Pudo romperse en un gesto, en una decisión o en una epidemia de decepción que te dejó al amor en cuarentena, en algo en un principio imperceptible e inocuo pero que a la larga acabó dejando sin aire a quien creía tener aliento para sobrevivirse a los dos. O también pudo romperse durante un proceso, lo que dura el descubrimiento de lo que creías ya conocer, y sin embargo te das cuenta de que no. Un día descubres que el claroscuro no es sólo una técnica sino una manera de entender el alma, y ese día ya te es imposible estar enamorado sin dejar de buscar la razón para dejar de estarlo.
Lo que sí te deja cualquier relación son más colores en tu paleta de sentimientos, son muchas más capas en ese cuadro emocional al que llamamos vida.

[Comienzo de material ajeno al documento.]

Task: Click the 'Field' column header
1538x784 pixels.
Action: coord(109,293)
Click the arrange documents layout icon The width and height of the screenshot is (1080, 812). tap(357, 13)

Un cuadro que, como en aquel de Van Gogh en el que fue descubierta una escena de lucha bajo un bodegón, se ha ido pintando encima una y otra vez, enterrando al que un día lo llenó todo y que ahora aún está ahí, aunque ya no se pueda ni se deba estudiar. Porque lo seco que hay debajo igual no te gusta. Porque lo fresco que hay encima igual no te acaba de encajar.
Quien lo pinta no es consciente de lo que tapa. O quizás sí. Al caso, es lo mismo. De manera consciente o inconsciente, ese alguien tarde o temprano descubre que el color ya no aplica directamente sobre el lienzo blanco e inmaculado, con lo que ya la pintura no agarrará igual, pues ya nunca más volverá a ser un color sin impurezas, con lo que necesitará aplicar más cantidad para conseguir el mismo efecto, o como mucho, similar.

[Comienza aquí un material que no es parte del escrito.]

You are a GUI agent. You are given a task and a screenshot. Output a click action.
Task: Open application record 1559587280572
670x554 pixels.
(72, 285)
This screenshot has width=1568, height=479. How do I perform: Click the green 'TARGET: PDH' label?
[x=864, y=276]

También verá que, sin salirse del marco, debe saberte ocupar. Eso sí que acaba siendo todo un arte. Inundarte sin que te llegue a ahogar. Esparcirse sin llegarse a dispersar. Dejarlo todo amado y bien amado.

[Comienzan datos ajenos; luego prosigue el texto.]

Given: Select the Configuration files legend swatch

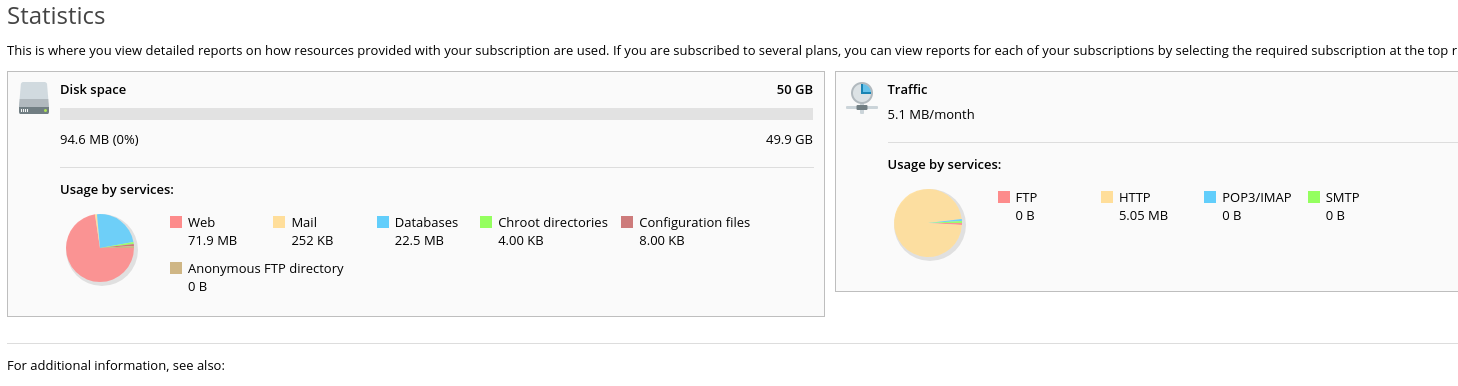Looking at the screenshot, I should [627, 222].
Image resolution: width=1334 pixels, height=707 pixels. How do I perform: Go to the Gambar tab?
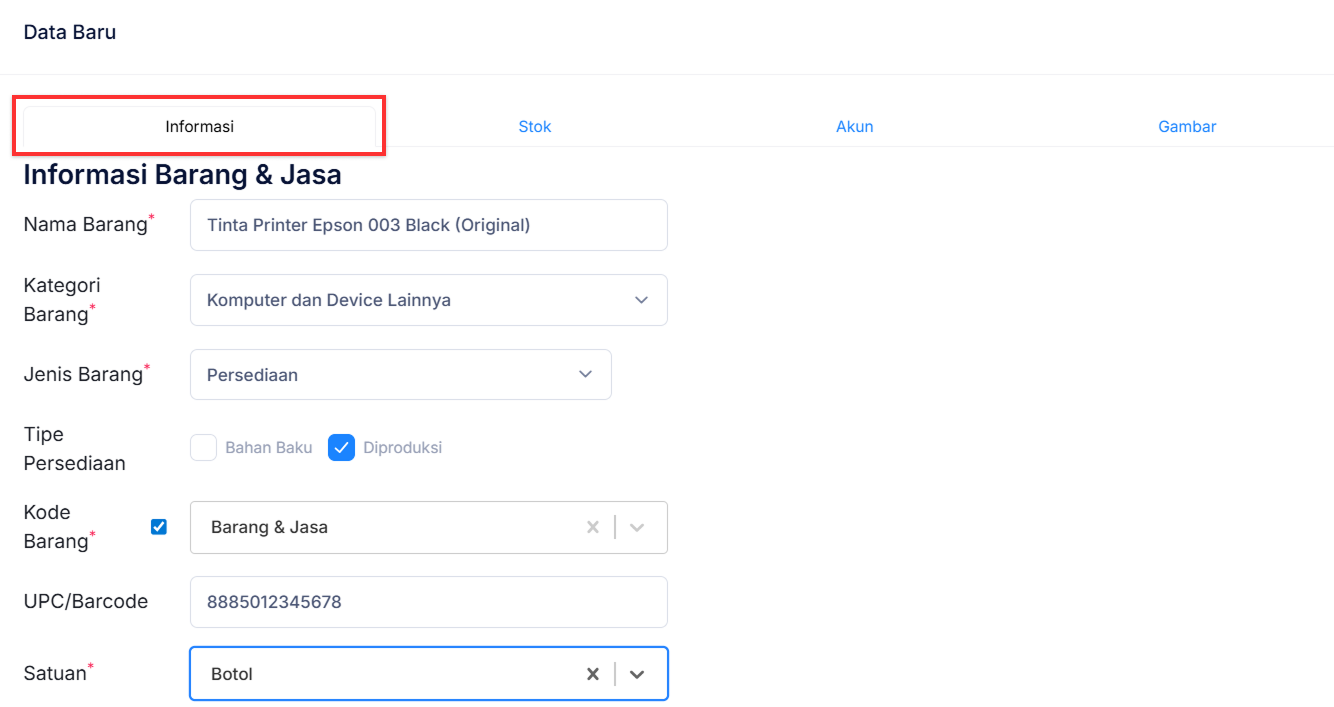click(x=1187, y=127)
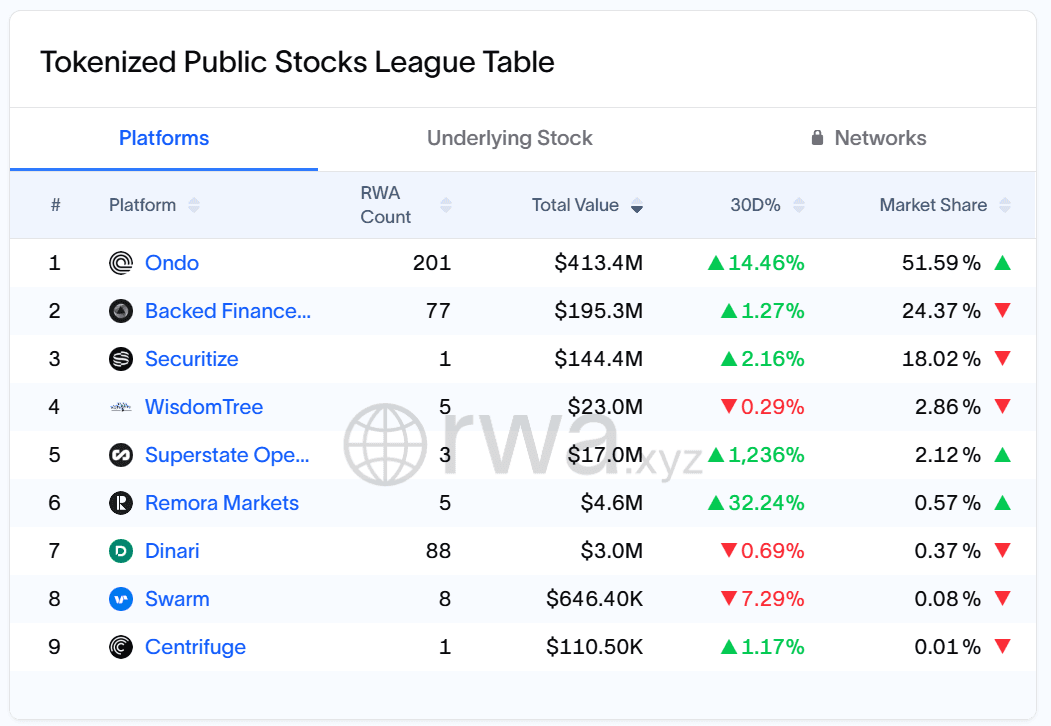Screen dimensions: 1051x726
Task: Sort table by Platform column arrows
Action: [x=194, y=205]
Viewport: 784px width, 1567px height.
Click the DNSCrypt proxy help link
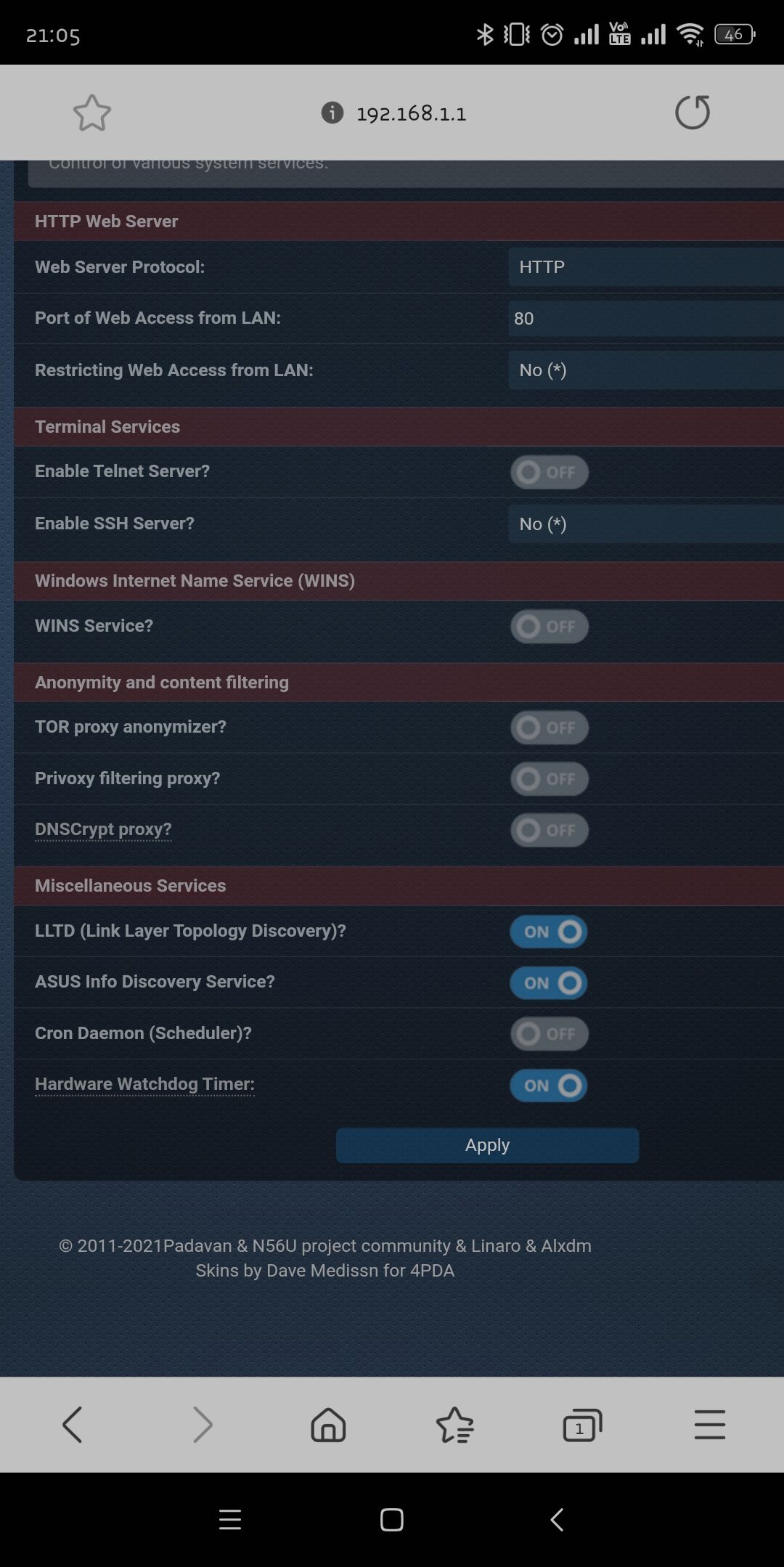tap(103, 829)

Y uno va acumulando gamas. Y desarrollando matices. Y acumulando bocetos. Y trazos por esbozar. Sea cual sea tu estado, siempre habrá un momento en cualquier relación en el que te preguntes y qué pinto yo aquí. Y ahí es donde te empiezas a barnizar.
Un día echas de menos los tonos cálidos. Ver una peli refugiado en otra piel, alimentarte sólo de palomitas y sexo y dejar que llueva sobre el resto del mundo mientras ruge el fuego en esa chimenea que jamás tendrás.
Otro día te descubres anhelando colores fríos. Borrarlo todo, comprar nuevo lienzo, tener una nueva película que poder estrenar. Empezar de Cero, como canta Dani Martín, que más que un tema ha compuesto un himno generacional.
Y en cualquiera de los dos casos, lo que sí vas descubriendo lámina a lámina son nuevas gamas de grises. La única que jamás deja de crecer. La duda como único credo creíble. La única religión basada en la curiosidad.
Y antes de acabar el cuadro, volver a estampar tu firma y exponerte, ya sea en un museo, o en una galería comercial, no hay que olvidarse nunca del título, dejar patente ante cualquier marchante las palabras que mejor describan esta obra de arte con brocha gruesa que configura tu historial sentimental. Puedes titularlo con algo que suene a canción de Miguel Gallardo, novela de Moccia y peli de Mario Casas.
O puedes optar por un título más realista, cotidiano y vulgar.